Il whistleblowing è la segnalazione effettuata da un soggetto che, nel contesto lavorativo privato, viene a conoscenza di violazioni di disposizioni normative nazionali o dell’Unione europea che ledono l’interesse pubblico o l’integrità dell’ente privato. Il Dlgs 24/2023 prevede che i soggetti del settore privato attivino i propri canali di segnalazione che garantiscano la riservatezza dell’identità della persona segnalante, della persona coinvolta e della persona comunque menzionata nella segnalazione, nonché del contenuto della segnalazione e della relativa documentazione.

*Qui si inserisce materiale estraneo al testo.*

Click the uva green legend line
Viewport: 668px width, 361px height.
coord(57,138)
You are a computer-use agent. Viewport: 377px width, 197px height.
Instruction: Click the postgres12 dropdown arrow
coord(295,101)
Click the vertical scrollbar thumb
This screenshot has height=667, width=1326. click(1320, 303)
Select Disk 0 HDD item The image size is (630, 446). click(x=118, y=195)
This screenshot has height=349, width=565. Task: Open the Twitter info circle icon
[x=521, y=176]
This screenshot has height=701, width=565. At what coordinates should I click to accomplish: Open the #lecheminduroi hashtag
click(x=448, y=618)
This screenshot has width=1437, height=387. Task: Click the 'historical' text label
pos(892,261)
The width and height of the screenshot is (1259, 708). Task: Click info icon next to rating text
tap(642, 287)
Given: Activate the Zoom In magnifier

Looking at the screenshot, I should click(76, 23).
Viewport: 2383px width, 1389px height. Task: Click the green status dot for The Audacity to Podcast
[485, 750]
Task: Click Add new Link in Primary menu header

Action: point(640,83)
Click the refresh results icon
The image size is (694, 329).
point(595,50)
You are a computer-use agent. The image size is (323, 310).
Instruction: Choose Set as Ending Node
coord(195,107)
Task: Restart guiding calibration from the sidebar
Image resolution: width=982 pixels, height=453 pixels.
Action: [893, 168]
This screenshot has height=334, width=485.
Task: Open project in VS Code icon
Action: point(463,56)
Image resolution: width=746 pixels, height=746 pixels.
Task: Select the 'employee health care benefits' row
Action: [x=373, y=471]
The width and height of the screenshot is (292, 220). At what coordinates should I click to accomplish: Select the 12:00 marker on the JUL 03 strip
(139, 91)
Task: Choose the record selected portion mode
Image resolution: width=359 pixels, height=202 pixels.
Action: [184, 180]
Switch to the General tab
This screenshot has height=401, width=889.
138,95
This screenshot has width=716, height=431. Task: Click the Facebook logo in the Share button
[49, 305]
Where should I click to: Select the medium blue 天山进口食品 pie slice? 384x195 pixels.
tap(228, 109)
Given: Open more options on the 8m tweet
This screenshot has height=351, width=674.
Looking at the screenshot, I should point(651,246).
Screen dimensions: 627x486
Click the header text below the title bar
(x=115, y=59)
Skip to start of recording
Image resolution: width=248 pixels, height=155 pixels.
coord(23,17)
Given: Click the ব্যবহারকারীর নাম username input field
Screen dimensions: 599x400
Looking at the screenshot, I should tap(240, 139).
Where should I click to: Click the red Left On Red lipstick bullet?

La segnalazione può essere fatta con le seguenti modalità:
- in forma scritta anche con modalità informatiche attraverso la piattaforma online: https://whistlesblow.it/c/vetor-srl/1 (la soluzione applicativa adottata è pienamente conforme alle disposizioni in materia di whistleblowing) oppure “cartacea”, inserita in due buste chiuse, la prima con i dati identificativi del segnalante e la fotocopia del documento di identità, la seconda con la segnalazione vera e propria, inserendo le due buste in una terza busta chiusa raccomandata con l’indicazione all’esterno della dicitura “riservata” al gestore della segnalazione;
- in forma orale tramite linee telefoniche o sistemi di messaggistica vocale o fissando incontri diretti.
Per ulteriori informazioni si rimanda al testo integrale del decreto.